Submitted to: Society for Invertebrate Pathology Annual Meeting Proceedings
Publication Type: Abstract Only
Publication Acceptance Date: August 15, 2003
Publication Date: August 15, 2003
Citation: FILOTAS, M., CASTRILLO, L.A., WRAIGHT, S.P., VANDENBERG, J.D., SANDERSON, J. MOLECULAR CHARACTERIZATION AND COMPARATIVE VIRULENCE OF BEAUVERIA BASSIANA ISOLATES FOR CONTROL OF THE SHORE FLY, SCATELLA STAGNALIS, ON GREENHOUSE CROPS. PROCEEDINGS OF THE ANNUAL MEETING OF THE SOCIETY FOR INVERTEBRATE PATHOLOGY. 2003. v. 36. p. 50.

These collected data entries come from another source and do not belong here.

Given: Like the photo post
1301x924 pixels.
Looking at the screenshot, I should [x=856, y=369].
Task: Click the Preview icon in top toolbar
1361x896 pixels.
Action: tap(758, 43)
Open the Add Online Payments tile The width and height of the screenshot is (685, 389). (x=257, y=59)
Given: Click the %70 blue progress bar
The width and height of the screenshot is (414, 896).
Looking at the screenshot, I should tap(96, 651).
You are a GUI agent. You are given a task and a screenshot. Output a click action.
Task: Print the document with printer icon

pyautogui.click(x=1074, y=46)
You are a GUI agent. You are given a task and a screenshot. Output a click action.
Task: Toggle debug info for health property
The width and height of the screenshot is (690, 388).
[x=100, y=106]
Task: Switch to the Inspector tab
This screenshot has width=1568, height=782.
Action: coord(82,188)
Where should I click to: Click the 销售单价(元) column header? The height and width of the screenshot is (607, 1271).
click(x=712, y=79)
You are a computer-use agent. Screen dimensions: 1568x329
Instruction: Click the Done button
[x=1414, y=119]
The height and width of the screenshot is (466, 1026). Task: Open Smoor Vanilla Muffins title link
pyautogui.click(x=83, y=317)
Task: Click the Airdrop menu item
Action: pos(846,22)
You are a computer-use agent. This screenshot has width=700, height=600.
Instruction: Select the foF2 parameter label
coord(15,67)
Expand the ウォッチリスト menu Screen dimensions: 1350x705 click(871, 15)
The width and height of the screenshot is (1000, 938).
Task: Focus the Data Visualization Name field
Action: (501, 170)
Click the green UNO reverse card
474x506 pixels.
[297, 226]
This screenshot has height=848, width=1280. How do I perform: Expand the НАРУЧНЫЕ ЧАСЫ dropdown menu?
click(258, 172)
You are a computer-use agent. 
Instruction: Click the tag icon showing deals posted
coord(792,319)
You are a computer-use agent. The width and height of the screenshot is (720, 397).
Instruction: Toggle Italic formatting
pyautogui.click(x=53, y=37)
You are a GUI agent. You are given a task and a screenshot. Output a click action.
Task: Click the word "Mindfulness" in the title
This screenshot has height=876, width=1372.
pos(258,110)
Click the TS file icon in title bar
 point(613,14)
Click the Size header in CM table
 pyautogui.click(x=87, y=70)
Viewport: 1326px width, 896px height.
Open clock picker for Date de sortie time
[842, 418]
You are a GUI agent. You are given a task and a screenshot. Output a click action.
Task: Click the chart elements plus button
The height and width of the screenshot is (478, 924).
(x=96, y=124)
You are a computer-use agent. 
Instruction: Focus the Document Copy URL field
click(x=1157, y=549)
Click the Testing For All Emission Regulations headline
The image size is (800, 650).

The shore fly, Scatella stagnalis, occurs in large numbers in commercial greenhouses, where it is both a nuisance pest and a vector of plant pathogens. High populations can be difficult to suppress with chemicals, and there are no biological control products currently registered for use against S. stagnalis in the U.S. Reports of natural epizootics of the insect pathogenic fungus Beauveria bassiana in greenhouse populations and laboratory colonies of S. stagnalis suggest potential for biological control. We conducted studies to assess the diversity of B. bassiana isolates found naturally associated with a colony of shore flies established from a hydroponic lettuce production facility, and to compare these isolates to commercially available B. bassiana products. RAPD-PCR was used to assess genetic variation of B. bassiana isolates from S. stagnalis adults and pupae, and adults of Hexacola neoscatellae, a hymenopteran parasitoid of the shore fly. Sixteen single spore isolates were resolved into three distinct genotypes using 12 primers. Two of the most common genotypes were similar to ARSEF 252 and 5813, isolated from laboratory colonies of the Colorado potato beetle in Maine and Michigan, respectively. The third genotype was observed in only one isolate from a shorefly pupa. None of the genotypes was similar to B. bassiana strain GHA, the basis for BotaniGard, a mycoinsecticide registered in the U.S. for control of greenhouse pests. Further genetic analyses are planned for B. bassiana isolates obtained from the algal food source of these insects to ascertain whether this could be a natural reservoir for fungal inocula. Bioassays are currently underway to assess virulence of the three genotypes to all life stages of S. stagnalis and to compare this to that of commercially-available isolates of B. bassiana.